*Aim of the task*
Rewrite everything from "I’ve worked with" down to "should be avoided." in the article below on network management, putting "shared folder" in place of "network share".

I’ve worked with many different network engineering departments at many different companies and I must say one of the biggest trends I typically see is the fact management capabilities are typically always lacking, and usually it is due to one of the following reasons:
1. A complete lack of management tools, while this is usually the rarest issue out there, there are some places that don’t even rely or have any type of network management tools and you see some type of excel spread sheet or network share containing copies of device configurations. Now there is nothing wrong with this especially if you are a real small environment however it is definitely not ideal for larger environments and should be avoided.
2. Outdated network management tools, this is only somewhat better then not having any type of management tools. That is relying on tools that have been EoL for years, to the point you either need to maintain the network management application or worry about it failing. As with any type of network device the network management software needs to evolve with the network, as more and more technologies are rolled out to the network you need to ensure the management of those technologies scale just as well.
3. Too many network management applications, while you wouldn’t think this is a bad thing. It can be very easy to get carried away with network management. For example look at Cisco, they practically have a flavor of ‘Prime’ for everything CX-Modules, Wireless networks, wired networks, Voice/Video, which in itself can get overwhelming because usually on top of those platforms are additional platforms for configuration or performance management (whether it be SolarWinds, PRTG, WhatsUpGold) and your management turns out to be very de-centralized sometimes leading to confusion in itself and in some cases causing companies to purchase duplicate licensing that they don’t need.

*Supplied data*
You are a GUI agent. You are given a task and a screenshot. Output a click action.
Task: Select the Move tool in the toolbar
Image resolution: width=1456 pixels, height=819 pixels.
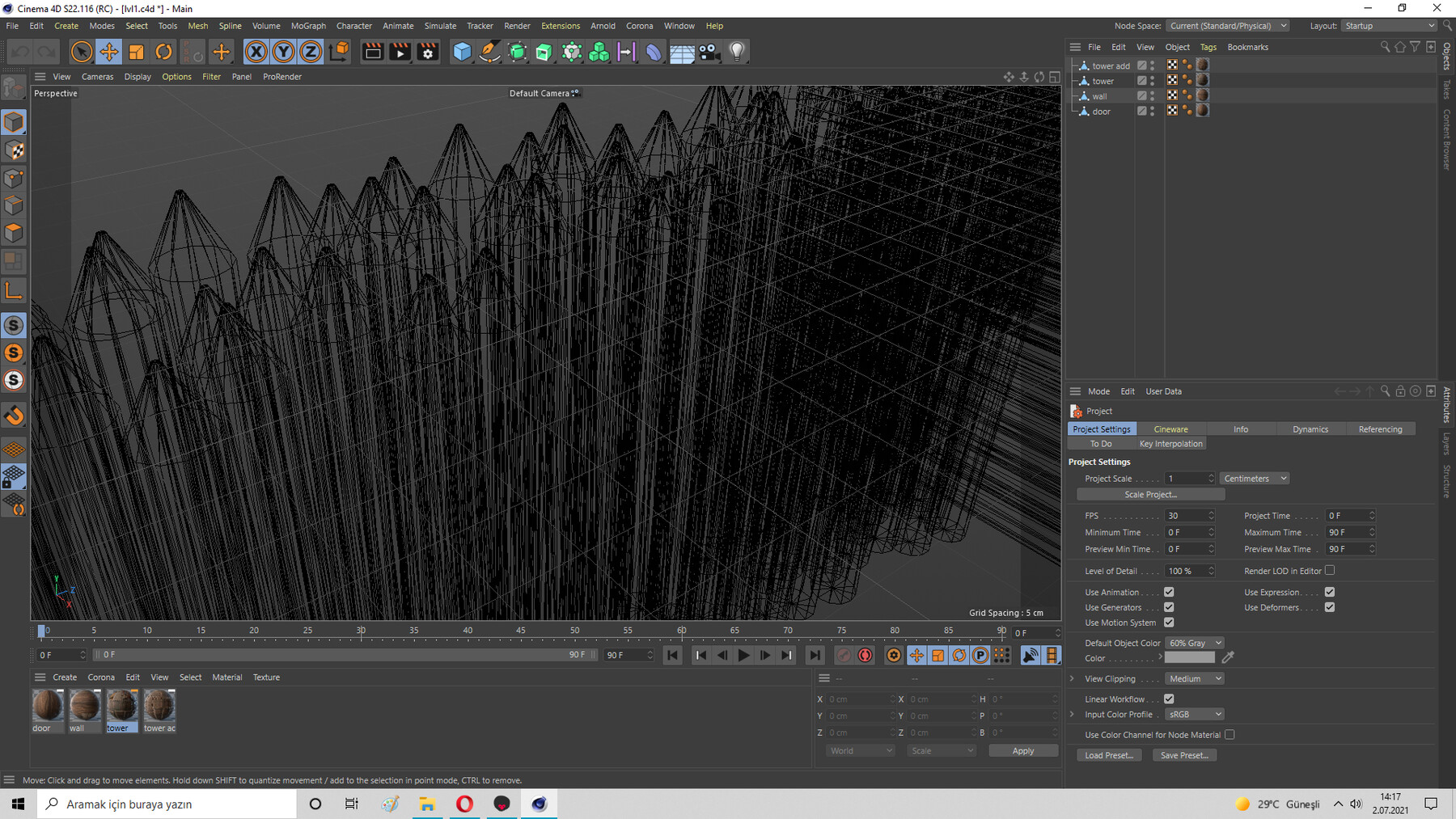pyautogui.click(x=108, y=52)
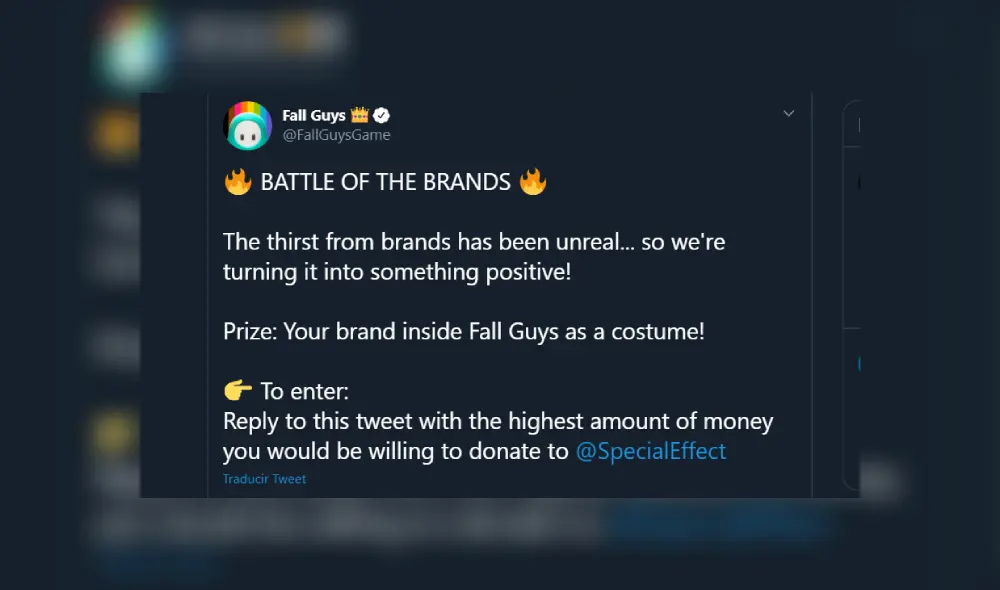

*Solution to this problem*
I’ve worked with many different network engineering departments at many different companies and I must say one of the biggest trends I typically see is the fact management capabilities are typically always lacking, and usually it is due to one of the following reasons:
1. A complete lack of management tools, while this is usually the rarest issue out there, there are some places that don’t even rely or have any type of network management tools and you see some type of excel spread sheet or shared folder containing copies of device configurations. Now there is nothing wrong with this especially if you are a real small environment however it is definitely not ideal for larger environments and should be avoided.